━━ Quoted text ━━
Original posted on London to New York blog, April 2, 2010

Tallinn, Estonia

IT would be unfair to suggest that the inhabitants of the bus don’t pay full attention to Phil when he issues his latest state of the nation address at the front of the bus.

Admittedly we are taking his estimates on how far we have to carry our bags from the coach to the hostel each day with a huge handful of salt (200 metres is obviously a lot longer in New Zealand than it is over here), but on the whole we listen intently as he passes on the information we need about our latest destination. Well, most of the time.

But at no point has he held our attention as completely when he warned us about tomorrow’s trip from Tallinn to St Petersburg.

Four hours to the border and another four hours the other side got us interested, focusing minds to a day bedded down on the bus as Martins clocked up the miles.

But then he came up with his coup de grace – the information that border crossings on this route take between two and 12 hours. TWELVE HOURS!

We are well aware that’s a worst case scenario, but even two hours on the border will add up to a very long day on the road.

Tallinn - Town Hall
Sun shines on Tallinn – next stop Russia

And it has reinforced the growing spectre looming over us as the week has drawn on – the crossing into Russia and bidding farewell to the world as we know it.

Yes, we have faced up to a string of different languages, currencies, food, drink and cultures (and a fair few local brews), but throughout the first 13 days of this trip, speaking English has been all we have needed to get by.

Those that don’t speak it are used to having English tourists around and are geared up to dealing with our inability to cope with even our own language, let alone anybody else’s. We haven’t even had to produce our passports, except on one of the many trips to change money.

But that all stops tomorrow when we – hopefully – cross the border into Russia.

St Petersburg awaits, with a full day’s guided tour around the city, Hermitage Museum and the Winter Palace in store for us, followed by a whistle-stop trip to Moscow and then the next distinct phase of the journey – the Trans-Siberian Railway.

Stage One of our railway trip, which rolls out of Moscow before dropping us off for a trip to Lake Baikal, means four nights on the train.

That prospect, coupled with the fears over the border crossing, has seen us running around for the last couple of days stocking up on kit and sustenance for the trip, mixed in with seeing the high spots of Riga and Tallinn.
━━━
Given instruction 1:
In the Tallinn travel post, why have the travelers spent the last couple of days stocking up on kit and supplies?
Given instruction 2:
Carry on the Tallinn travel post from its last sentence.
━━ Listing ━━
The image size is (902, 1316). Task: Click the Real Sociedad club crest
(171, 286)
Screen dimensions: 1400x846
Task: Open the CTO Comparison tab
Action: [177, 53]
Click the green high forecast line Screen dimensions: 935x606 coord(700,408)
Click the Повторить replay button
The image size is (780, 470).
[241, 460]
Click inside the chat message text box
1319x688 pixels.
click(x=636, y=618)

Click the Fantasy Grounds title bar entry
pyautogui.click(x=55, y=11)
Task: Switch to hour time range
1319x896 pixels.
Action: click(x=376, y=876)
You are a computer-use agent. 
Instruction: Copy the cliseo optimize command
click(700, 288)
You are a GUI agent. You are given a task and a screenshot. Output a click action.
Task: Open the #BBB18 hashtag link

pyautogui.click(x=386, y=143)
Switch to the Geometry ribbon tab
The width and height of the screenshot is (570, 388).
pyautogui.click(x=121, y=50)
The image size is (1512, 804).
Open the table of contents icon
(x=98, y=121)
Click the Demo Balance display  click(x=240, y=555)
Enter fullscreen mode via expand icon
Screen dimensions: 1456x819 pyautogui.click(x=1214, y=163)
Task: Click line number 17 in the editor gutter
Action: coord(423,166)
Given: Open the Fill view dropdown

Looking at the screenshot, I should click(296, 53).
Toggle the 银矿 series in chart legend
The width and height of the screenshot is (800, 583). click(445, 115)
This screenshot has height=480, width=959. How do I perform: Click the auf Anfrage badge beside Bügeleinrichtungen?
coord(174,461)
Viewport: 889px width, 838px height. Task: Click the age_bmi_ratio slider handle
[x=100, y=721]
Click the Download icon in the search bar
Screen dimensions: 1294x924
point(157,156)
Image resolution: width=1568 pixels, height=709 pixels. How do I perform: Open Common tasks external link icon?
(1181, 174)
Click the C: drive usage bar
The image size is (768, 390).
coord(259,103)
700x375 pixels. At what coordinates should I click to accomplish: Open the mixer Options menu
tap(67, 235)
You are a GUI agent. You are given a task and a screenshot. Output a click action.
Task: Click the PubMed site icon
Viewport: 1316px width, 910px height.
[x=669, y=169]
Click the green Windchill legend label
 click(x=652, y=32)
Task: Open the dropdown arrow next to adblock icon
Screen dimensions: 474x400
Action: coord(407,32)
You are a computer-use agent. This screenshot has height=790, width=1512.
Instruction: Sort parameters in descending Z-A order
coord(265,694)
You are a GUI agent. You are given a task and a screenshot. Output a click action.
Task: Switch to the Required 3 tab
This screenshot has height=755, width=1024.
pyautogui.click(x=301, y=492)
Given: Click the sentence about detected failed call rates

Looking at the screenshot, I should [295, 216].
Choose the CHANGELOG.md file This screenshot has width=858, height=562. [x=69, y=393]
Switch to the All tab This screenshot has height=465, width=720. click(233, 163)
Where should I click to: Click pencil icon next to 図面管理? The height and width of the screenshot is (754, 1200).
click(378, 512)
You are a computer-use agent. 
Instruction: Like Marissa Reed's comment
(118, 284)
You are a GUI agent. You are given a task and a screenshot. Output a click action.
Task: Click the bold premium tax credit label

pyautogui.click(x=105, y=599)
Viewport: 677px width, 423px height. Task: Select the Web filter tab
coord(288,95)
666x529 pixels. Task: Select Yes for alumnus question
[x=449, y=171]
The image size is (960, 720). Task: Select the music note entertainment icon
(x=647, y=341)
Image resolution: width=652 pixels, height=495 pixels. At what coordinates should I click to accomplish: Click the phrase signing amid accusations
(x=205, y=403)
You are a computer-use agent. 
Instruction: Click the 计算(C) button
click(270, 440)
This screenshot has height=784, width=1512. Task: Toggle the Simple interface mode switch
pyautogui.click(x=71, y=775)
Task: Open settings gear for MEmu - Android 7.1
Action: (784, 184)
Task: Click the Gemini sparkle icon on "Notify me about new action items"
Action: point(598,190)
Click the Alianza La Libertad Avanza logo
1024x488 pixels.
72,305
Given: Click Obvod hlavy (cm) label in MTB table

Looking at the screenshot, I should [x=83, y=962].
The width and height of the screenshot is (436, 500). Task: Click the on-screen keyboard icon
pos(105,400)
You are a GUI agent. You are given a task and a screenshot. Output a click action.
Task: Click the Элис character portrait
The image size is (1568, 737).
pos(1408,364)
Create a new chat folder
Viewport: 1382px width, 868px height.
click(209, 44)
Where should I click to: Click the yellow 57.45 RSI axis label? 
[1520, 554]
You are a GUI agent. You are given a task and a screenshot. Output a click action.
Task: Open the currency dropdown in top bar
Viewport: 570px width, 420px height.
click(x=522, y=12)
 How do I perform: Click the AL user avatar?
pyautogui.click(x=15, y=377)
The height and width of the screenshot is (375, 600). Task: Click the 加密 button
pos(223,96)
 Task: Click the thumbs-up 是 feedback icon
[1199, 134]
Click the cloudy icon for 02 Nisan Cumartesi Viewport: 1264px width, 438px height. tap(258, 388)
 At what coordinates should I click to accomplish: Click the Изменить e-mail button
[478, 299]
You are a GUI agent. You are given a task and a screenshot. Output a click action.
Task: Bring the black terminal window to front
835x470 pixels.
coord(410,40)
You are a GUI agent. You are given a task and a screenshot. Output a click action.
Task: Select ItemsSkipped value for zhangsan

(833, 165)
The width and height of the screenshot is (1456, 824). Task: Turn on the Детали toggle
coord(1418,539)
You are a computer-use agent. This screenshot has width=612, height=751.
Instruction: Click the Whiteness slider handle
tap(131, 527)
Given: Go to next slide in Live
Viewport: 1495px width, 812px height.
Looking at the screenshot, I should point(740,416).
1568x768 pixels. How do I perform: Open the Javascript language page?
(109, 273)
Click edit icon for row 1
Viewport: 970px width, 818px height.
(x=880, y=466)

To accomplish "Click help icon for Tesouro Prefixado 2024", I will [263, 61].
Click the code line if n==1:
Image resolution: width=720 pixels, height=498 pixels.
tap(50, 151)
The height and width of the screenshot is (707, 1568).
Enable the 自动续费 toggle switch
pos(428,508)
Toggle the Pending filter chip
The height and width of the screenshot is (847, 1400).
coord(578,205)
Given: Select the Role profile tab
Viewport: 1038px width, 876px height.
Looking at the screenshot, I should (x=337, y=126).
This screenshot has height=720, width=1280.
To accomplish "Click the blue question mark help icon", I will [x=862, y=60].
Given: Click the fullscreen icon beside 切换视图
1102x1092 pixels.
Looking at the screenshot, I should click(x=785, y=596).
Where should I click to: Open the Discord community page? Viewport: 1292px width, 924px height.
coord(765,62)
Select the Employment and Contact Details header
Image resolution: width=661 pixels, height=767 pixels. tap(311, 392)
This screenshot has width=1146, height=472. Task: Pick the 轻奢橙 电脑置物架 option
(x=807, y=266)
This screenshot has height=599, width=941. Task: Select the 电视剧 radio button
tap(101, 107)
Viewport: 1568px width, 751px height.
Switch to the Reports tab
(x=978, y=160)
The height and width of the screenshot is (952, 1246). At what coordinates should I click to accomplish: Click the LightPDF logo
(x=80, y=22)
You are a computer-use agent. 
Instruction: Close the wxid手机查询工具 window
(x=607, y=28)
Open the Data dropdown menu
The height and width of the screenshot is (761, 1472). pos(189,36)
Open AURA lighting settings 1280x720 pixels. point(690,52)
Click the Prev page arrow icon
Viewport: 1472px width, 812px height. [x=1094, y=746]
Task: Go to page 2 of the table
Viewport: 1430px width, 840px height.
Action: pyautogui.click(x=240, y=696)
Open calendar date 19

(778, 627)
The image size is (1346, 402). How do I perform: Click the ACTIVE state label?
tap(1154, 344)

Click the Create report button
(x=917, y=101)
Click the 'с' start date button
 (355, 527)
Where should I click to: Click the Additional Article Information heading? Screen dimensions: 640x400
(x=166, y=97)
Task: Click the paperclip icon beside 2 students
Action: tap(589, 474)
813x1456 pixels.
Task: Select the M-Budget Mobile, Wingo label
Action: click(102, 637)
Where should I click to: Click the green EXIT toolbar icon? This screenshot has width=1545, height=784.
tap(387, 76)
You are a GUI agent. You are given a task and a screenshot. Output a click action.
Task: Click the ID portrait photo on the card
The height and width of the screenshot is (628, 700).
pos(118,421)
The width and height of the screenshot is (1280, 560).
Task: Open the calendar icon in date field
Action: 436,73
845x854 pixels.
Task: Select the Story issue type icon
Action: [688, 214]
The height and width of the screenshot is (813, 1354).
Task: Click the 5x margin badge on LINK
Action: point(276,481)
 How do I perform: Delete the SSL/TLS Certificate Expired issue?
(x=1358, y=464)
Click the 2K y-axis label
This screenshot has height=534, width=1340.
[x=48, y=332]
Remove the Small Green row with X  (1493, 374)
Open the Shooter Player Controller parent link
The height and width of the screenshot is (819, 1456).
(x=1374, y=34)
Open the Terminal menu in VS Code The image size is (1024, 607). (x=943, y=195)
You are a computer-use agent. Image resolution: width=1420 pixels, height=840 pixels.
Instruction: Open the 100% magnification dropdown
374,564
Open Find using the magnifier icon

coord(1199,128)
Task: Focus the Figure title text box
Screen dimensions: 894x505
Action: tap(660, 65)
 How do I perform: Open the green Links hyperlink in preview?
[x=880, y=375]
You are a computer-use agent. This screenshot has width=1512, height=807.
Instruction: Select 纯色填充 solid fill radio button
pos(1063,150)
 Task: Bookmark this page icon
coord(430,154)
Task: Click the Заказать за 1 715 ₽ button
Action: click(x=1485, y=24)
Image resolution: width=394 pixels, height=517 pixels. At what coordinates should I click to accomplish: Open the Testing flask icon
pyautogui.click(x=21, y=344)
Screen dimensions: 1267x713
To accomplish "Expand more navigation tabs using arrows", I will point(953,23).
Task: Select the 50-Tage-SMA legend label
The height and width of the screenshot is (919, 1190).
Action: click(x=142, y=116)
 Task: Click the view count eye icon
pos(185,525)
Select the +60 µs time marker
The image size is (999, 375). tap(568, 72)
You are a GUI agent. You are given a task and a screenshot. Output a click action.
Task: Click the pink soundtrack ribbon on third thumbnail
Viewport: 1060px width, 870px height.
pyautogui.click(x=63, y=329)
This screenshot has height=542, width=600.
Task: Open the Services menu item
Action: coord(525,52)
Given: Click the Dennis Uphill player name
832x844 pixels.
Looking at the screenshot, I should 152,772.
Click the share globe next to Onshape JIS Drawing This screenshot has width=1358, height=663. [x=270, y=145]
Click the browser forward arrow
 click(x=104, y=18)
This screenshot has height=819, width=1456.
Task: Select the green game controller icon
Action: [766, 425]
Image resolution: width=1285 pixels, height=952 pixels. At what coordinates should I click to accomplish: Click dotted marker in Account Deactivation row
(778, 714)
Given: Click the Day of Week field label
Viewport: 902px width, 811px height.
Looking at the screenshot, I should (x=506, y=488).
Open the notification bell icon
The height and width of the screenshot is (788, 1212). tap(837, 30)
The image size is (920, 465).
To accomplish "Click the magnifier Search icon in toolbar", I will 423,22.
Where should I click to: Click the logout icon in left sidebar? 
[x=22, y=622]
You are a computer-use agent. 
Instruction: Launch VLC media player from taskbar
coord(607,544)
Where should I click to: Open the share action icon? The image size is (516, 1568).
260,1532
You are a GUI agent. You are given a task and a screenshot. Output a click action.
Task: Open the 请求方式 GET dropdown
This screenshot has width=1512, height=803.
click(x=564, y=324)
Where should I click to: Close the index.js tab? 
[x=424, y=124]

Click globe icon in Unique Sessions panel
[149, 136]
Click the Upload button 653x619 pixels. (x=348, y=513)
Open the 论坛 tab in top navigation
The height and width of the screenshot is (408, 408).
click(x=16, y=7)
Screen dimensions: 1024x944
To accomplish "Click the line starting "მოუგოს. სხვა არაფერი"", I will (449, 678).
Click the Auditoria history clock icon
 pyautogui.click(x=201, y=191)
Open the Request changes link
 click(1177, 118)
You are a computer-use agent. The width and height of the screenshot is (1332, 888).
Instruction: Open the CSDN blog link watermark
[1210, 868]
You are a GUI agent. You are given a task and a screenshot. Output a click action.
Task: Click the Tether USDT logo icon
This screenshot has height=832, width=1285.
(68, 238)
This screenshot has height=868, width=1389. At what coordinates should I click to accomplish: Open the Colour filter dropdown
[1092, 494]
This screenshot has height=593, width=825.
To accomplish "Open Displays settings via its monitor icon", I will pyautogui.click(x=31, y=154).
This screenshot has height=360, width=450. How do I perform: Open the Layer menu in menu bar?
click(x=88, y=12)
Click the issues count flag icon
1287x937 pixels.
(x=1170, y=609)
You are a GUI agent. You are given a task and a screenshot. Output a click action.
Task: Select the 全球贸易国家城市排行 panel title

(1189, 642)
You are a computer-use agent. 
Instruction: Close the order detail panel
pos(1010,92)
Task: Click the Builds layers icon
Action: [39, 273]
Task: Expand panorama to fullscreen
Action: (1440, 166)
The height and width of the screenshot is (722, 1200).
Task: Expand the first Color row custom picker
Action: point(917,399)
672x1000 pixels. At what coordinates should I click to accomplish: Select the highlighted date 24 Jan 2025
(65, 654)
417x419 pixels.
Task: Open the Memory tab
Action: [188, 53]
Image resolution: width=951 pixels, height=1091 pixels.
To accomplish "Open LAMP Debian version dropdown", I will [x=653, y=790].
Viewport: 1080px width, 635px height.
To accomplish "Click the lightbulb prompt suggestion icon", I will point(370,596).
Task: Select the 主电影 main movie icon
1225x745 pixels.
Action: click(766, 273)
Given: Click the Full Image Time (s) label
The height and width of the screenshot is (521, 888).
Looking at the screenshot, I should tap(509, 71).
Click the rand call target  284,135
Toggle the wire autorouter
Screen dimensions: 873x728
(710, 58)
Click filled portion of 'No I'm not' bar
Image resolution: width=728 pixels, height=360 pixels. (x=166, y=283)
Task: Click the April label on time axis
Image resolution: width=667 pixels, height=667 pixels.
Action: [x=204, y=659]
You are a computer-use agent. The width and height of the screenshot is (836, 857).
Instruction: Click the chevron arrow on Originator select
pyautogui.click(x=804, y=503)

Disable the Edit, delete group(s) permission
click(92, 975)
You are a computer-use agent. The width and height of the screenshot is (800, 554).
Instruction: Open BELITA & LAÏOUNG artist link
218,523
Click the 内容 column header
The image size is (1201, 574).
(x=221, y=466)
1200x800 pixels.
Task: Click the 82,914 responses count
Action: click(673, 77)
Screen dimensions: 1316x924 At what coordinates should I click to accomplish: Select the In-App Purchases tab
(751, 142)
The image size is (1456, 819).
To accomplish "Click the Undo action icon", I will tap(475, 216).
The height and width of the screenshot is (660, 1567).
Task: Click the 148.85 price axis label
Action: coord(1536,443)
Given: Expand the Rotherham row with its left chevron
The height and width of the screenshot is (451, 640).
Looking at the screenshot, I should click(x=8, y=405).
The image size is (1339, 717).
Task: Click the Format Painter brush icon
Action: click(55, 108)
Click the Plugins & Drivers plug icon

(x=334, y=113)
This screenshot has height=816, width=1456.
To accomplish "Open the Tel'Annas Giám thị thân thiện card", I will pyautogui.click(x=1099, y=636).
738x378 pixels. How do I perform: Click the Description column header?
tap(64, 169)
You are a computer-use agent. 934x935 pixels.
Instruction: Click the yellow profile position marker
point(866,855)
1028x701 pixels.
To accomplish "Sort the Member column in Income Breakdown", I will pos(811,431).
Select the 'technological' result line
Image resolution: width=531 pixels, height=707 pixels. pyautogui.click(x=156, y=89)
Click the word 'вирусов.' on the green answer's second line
━━━
Written answer 1:
They face four nights on the train during the first stage of the Trans-Siberian Railway trip out of Moscow. They are also worried about the border crossing into Russia, which can take anywhere from two to 12 hours.

Written answer 2:
Tallinn - Old Town Gates
Old Town Gates, Tallinn – Hostel more than 200m on right

Preparations have involved attempts to confirm an agreed set of rules for poker, which style is best and what currency we are betting in ahead of the proposed card school on the train, making sure all gadgets are fully charged, catching up with laundry and constant querying of exactly what food, drink and facilities are available on the train – constant hot water, vodka and what we can buy on stations basically.

There are even unconfirmed reports Freddie has repacked his massive bag, neatly folded and compartmentalised, in case the Russian border guards decide to rummage through it. Not sure whether that’s paranoia or the effects of spending too much time with Marlo drinking cocktails in the Skyline bar.

For Mike, Nick and me it has prompted a few dashes around the supermarkets and markets of Riga and Tallinn to squirrel away as much food that can be prepared with just hot water as possible – plenty of soup, noodles, mashed potatoes and tea bags – and items to cook and store them in. The bus is rattling with dried food and cooking implements until Moscow.

We think we are ready and have even managed to stock up with enough food and drink to see us through an entire day on the bus if necessary, to the extent that the three of us (or, to be more accurate, Nick) are cooking tonight’s pasta meal and saving half of it for the journey.

Whether Phil has any of his newly-created soup with him is debatable.

The Great Soup Experiment, Riga
Braving the great soup experiment, Riga

This culinary delight was invented on our final night in Riga when a group of us opted to stay in for an evening of cheese, ham, wine and other goodies. Discussion switched to how long it would take to brew a decent soup in a thermos flask.

In went carrots, stock cubes, whatever herbs and spices we had to hand, some blue cheese, venison sausage and, for some reason which made sense at the time, a biscuit.

Let’s just say more work is needed, but by the time we get off the train, we should have it perfected. The broth is good, the carrots just aren’t right.

That’s not to say we have spent all of our time in Riga and Tallinn preparing for Russia.

As much as anything, that would be a disservice to two charming cities which are well worth a visit by anyone and provide those willing to get out on foot and see what’s on offer plenty to experience.

Riga’s Museum of Latvian Occupancy is an interesting way to spend an hour.

The inability of several members of the group to spend a quiet night that doesn’t end nearer dawn than midnight also ensured we have seen plenty of both cities after dark.

Tallinn - Back streets
Back streets of Tallinn

With an early departure to Tallinn the next morning, we were determined to keep things quiet in our final night in Riga – right up until the point we were clearing up after our impromptu wine and cheese gathering.

It took just one suggestion of a quick trip out for one drink to use up our Lats and, before you could say “two large beers, a bottle of white and a malibu and coke, please”, Phoebe, Fran, Phil, Mike and I were safely installed in the same Russian bar which had been the scene of the previous night’s shenanigans.

And that’s where it all went a bit strange as our table attracted some unexpected attention from the locals – one who just came over to us, shouted at us in Russian and walked away laughing; another who insisted Phoebe dance with him to the thrash metal played in the bar and, more worryingly, the one who informed our resident Aussie weirdo magnet he had just had a fight down the road, was looking for another and had selected us for the pleasure.

You will be glad to know – but not as glad as we were – he never got his wish before sneaking off into the night.

Having sampled the delights of Riga’s nightlife, it would have been rude not to do the same in Tallinn.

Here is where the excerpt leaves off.